Retirees add to shortage

Maine’s current shortage of 600 RNs is expected to balloon to a 3,200 nurse shortfall by 2025, according to Maine’s Nursing Workforce, which combines information from several state nursing organizations.

There were 23,371 RNs in Maine as of December 2015, the latest figure available. More than half of them are aged 50 years or older, which is another pressure on the lean ranks of nurses as they prepare to retire.

And 30 percent are aged 55 to 64, according to The Center for Health Affairs in Cleveland, Ohio.

Ponti, who has been in the healthcare business since 1980, said there also was a nursing shortage then, but today’s shortage feels different.

“In the 1980s, not as many nurses were looking to retire,” she said. “And when the recession hit in 2000, then couldn’t retire.” That also was true during the most recent recession that started in late 2007.
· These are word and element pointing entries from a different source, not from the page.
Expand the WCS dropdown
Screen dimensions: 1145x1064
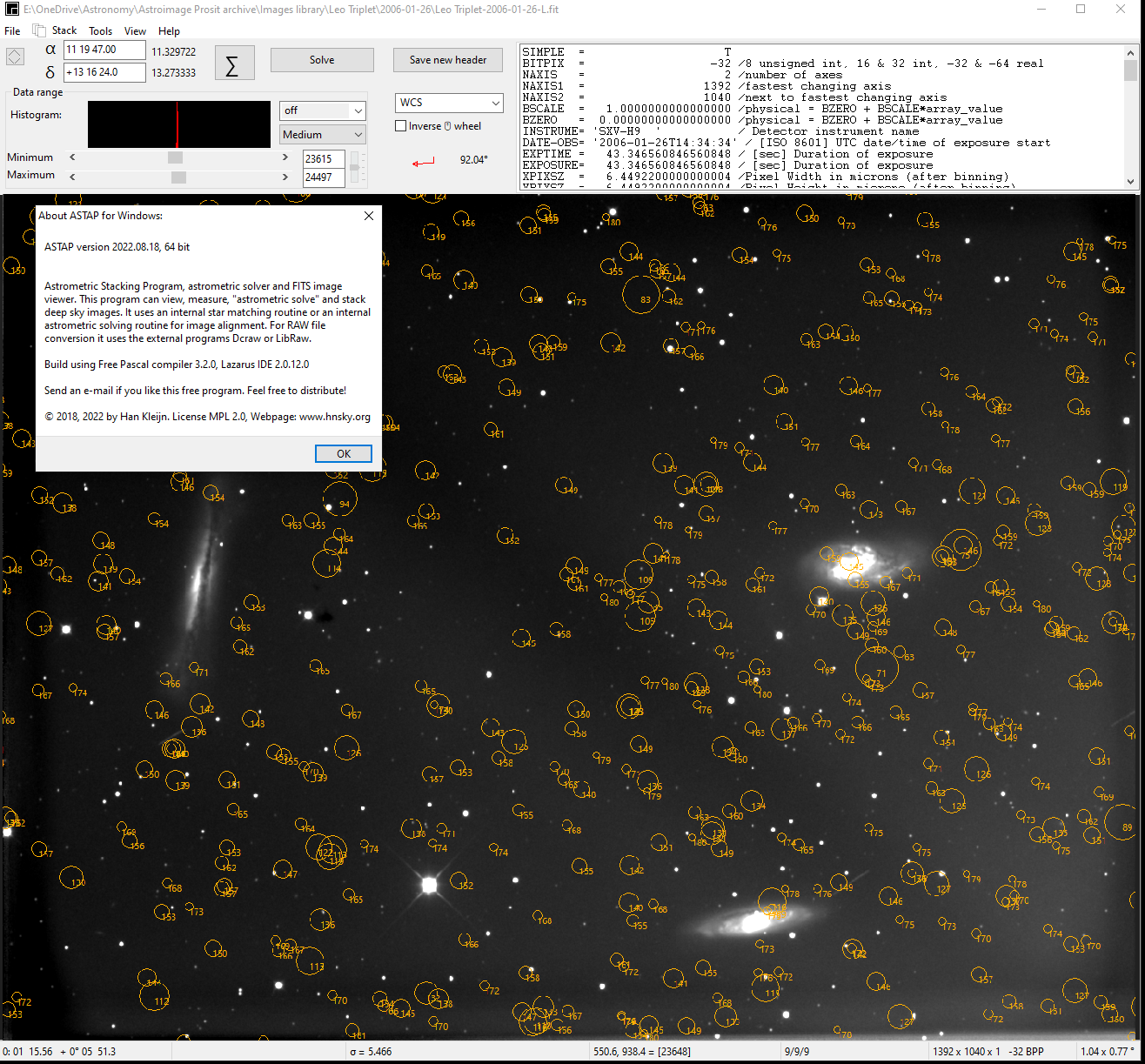[449, 103]
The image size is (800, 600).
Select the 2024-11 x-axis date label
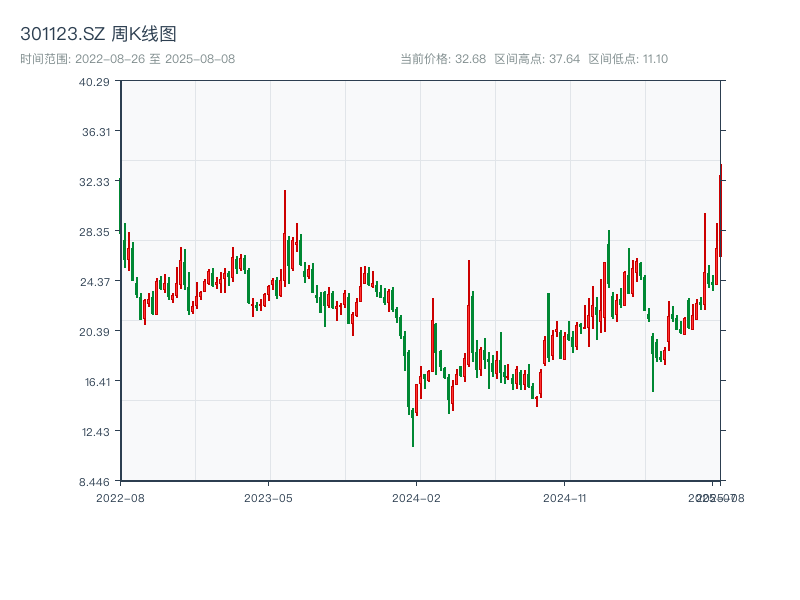pyautogui.click(x=565, y=497)
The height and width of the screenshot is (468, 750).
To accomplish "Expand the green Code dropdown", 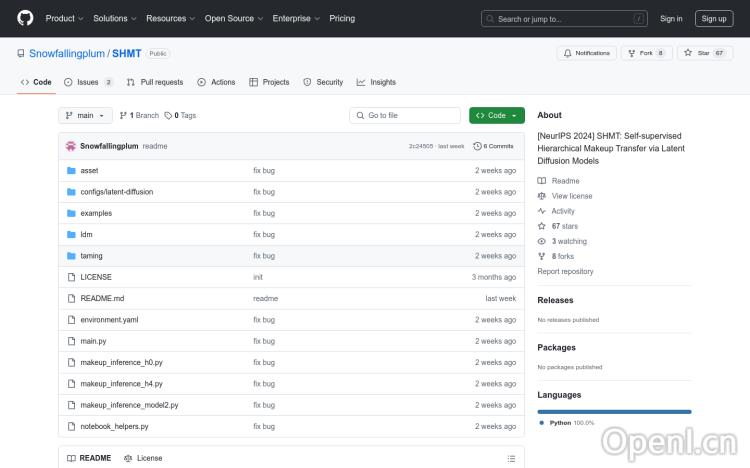I will 496,115.
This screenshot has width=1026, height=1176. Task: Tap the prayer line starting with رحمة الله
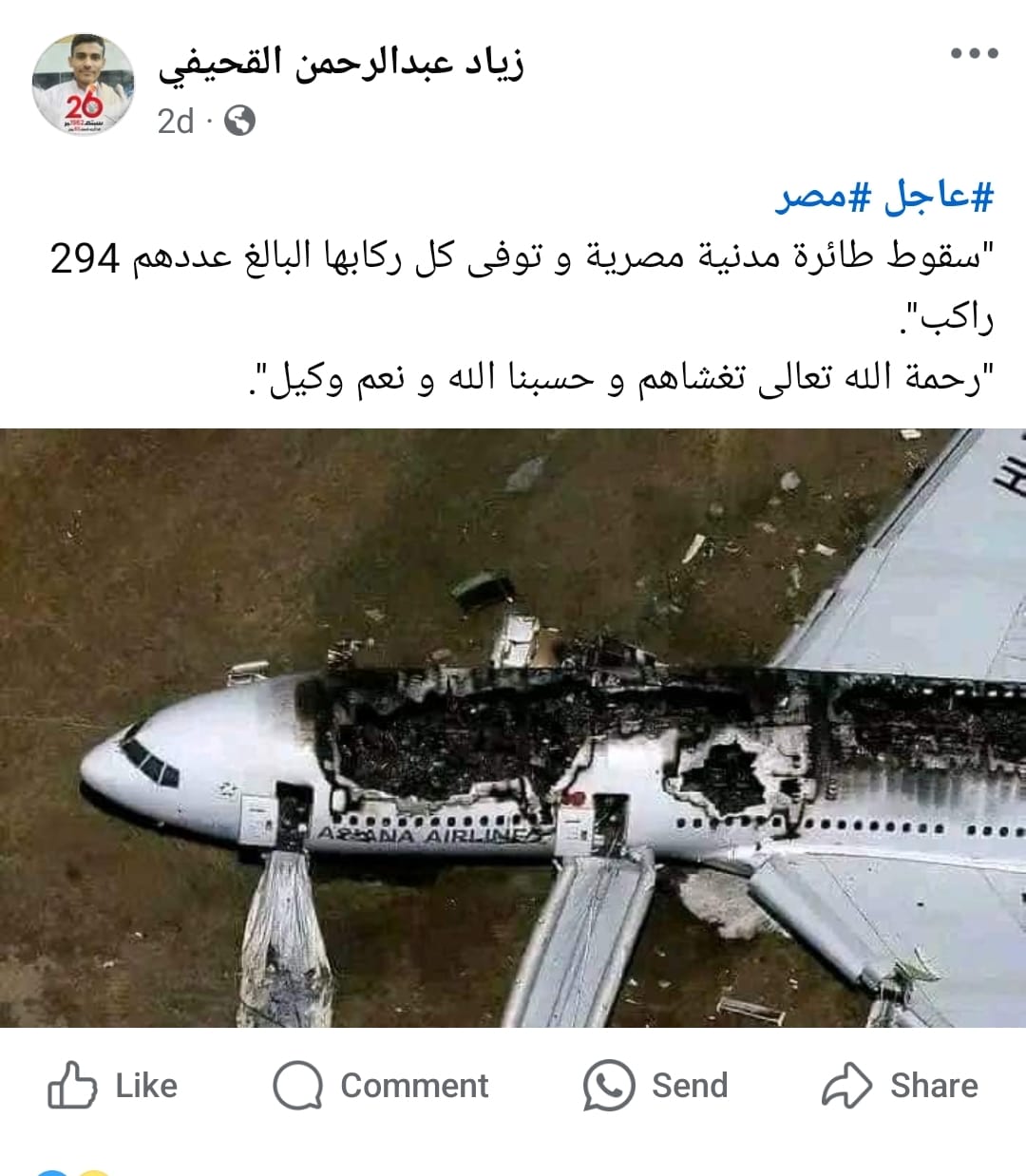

The shortfall of new nurses plus those ready to retire have hospitals desperate to find new sources of nurses to care for Maine’s aging population.

“Maine’s aging population, which includes nurses, is the primary driver,” said Michele Talka, vice president of human resources at Central Maine Healthcare.

“Younger nurses are not coming into the state in adequate numbers,” she said. “And those who train at schools here are going elsewhere after graduation.”

Reaching out

The hospital group plans to soon start a marketing campaign and hold a career fair in Ohio, which has a surplus of nurses. Other hospitals are reaching out even further. Nearby St. Mary’s Regional Medical Center last year hired nurses from the Philippines.

But a major approach for Central Maine Healthcare is to create an environment where nurses want to stay, said Talka.

“We’re trying to attract people who want a career here,” she said.

That’s a challenge when the turnover rate, also known as churn, is 35 percent for first year a nurse works at a Central Maine Healthcare hospital. The young nurses move away or chase higher pay at other Maine hospitals, she said. In the second and third years, the churn rate declines to 17 percent, but that’s still higher than the 13 percent in most other professions.

The loss and replacement of a nurse can range from one to three times the salary of the person who left, including recruitment, training and lost productivity, Talka said.

Tending to current staff

To help retain staff, Central Maine Healthcare is conducting two hours of training for its 3,500 workers from all departments over the next three months.

“We’ll refresh the culture so people can reconnect to why they are in healthcare,” she said. “A lot of times people will work with intangibles even if they could make more across the street.”

The hospital system, which navigated through a major turnaround in the past three years after losing staff, bleeding profits and reorganizing, also has created well-defined pay scales linked to a nurse’s level of experience. The pay scales are the same in the Lewiston, Rumford and Bridgton hospitals.

It also recently recast its career advancement program. The career program lets clinical nurses advance through five levels of practice: novice, advanced beginner, competent, proficient and expert.

Ponti said the program, which is conducted at other hospitals throughout the country, helps retain nurses because they can see a career path.

Central Maine Healthcare also has access to nurses through the nonprofit nursing school it owns, the Maine College of Health Professions in Lewiston.

The school has 200 students, about 150 of them nursing students. It operates independently from the hospital system, though its students often opt to work for the hospital.

“We benefit mightily from our relationship with the hospital, most directly in our students’ access to real-time, real-life decision-making in a hospital system,” said Monika Bissell, president of the college.

This story appears through a media sharing agreement with Bangor Daily News.